Source data
--------

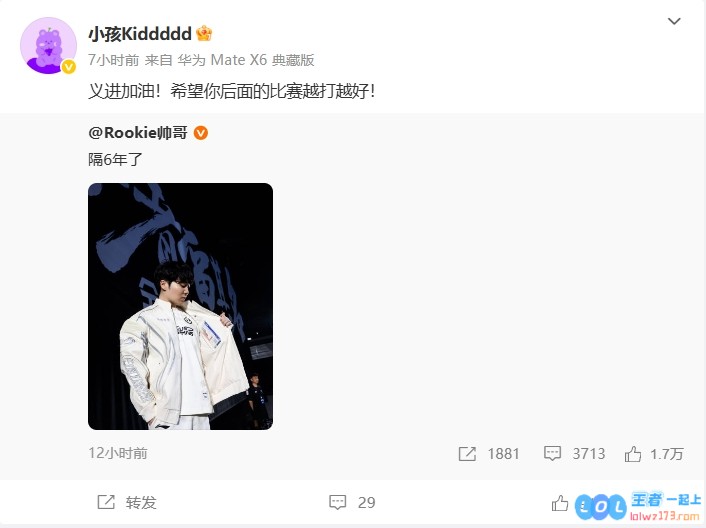This screenshot has width=706, height=528.
Task: Open the purple bear profile avatar
Action: [x=48, y=45]
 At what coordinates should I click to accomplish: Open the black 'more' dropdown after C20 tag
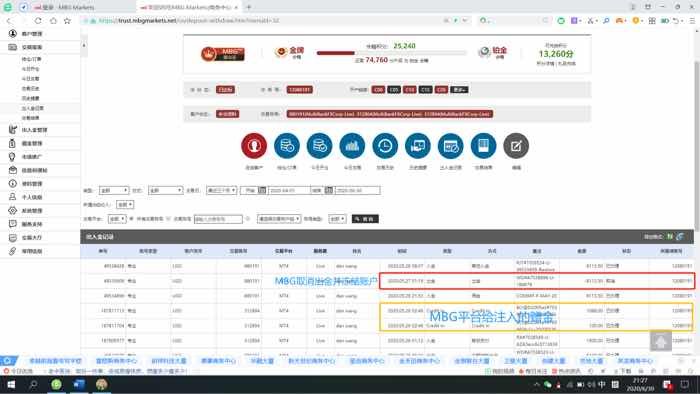[x=459, y=90]
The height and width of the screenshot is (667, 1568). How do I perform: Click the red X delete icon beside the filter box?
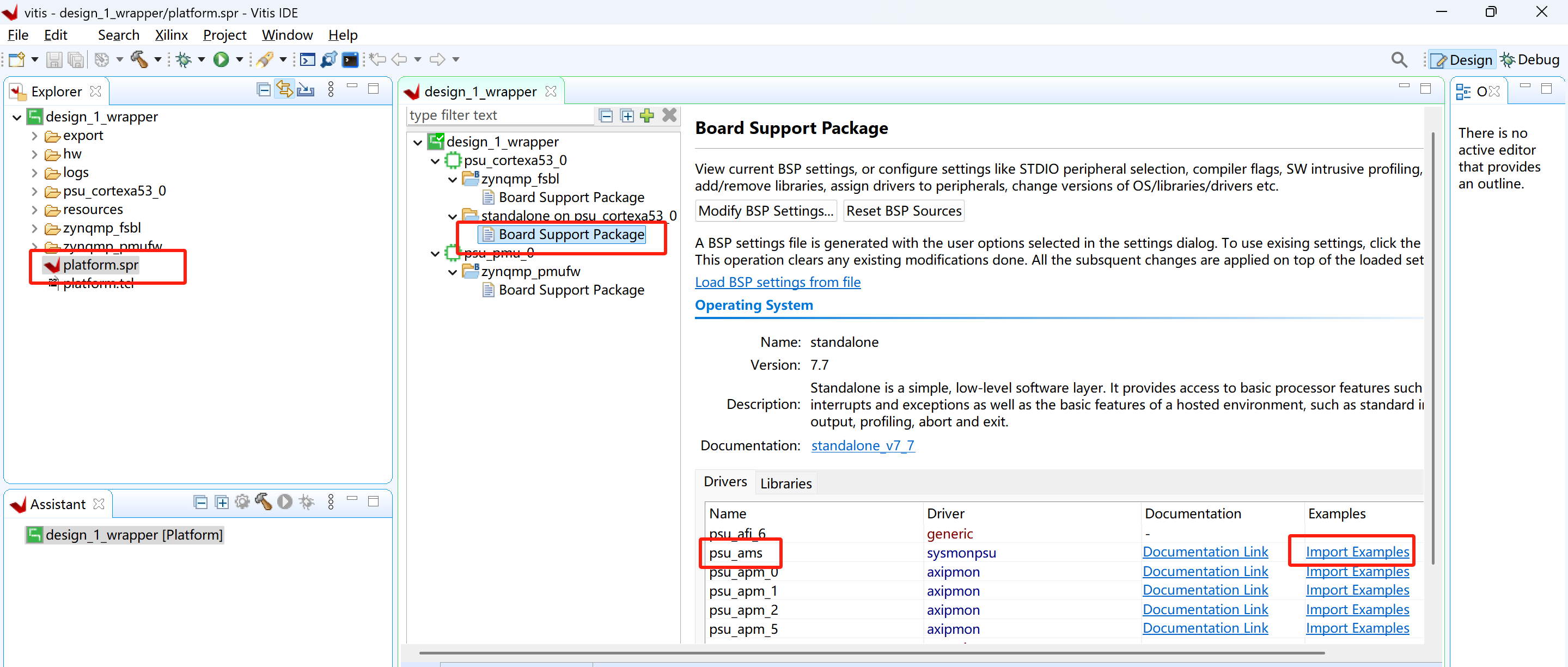(669, 115)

--------

SHORT TASK
Repeat every line of the records above verbatim, leaving out the pictures.

RESULT BELOW
This screenshot has width=706, height=528.
Task: Open the purple bear profile avatar
Action: [x=48, y=45]
 At what coordinates should I click to accomplish: Open the black 'more' dropdown after C20 tag
[x=459, y=90]
The height and width of the screenshot is (667, 1568). How do I perform: Click the red X delete icon beside the filter box?
(669, 115)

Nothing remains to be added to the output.